(Stored data entries)
<<<<
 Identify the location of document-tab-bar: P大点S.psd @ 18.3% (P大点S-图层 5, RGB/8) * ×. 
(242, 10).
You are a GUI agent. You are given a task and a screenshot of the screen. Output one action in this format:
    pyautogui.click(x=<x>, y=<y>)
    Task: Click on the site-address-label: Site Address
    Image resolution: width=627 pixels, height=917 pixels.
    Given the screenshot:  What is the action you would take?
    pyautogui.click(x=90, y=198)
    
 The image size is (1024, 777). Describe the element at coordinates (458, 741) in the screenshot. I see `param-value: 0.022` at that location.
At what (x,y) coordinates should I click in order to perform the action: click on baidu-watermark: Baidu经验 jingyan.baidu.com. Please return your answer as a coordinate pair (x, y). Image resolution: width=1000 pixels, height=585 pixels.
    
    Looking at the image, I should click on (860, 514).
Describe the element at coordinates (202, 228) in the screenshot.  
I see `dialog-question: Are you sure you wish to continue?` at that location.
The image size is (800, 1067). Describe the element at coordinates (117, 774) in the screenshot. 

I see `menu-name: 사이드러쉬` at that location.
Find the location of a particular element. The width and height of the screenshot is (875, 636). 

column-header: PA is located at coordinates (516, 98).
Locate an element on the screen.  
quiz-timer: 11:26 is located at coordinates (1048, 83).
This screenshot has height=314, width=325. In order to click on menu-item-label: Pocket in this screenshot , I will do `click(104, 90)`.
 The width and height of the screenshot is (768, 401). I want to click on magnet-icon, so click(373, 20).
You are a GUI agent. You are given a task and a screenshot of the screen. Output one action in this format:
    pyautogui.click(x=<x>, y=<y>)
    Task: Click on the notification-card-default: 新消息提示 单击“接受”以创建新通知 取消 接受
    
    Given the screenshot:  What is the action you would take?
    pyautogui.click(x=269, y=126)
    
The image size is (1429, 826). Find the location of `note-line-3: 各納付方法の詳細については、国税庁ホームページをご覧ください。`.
>>>>
**Task prompt:**
Return each line of the records that contains the word "Describe". Letter case matters.

**Answer to this exercise:**
 The image size is (1024, 777). Describe the element at coordinates (458, 741) in the screenshot. I see `param-value: 0.022` at that location.
Describe the element at coordinates (202, 228) in the screenshot.  
The image size is (800, 1067). Describe the element at coordinates (117, 774) in the screenshot. 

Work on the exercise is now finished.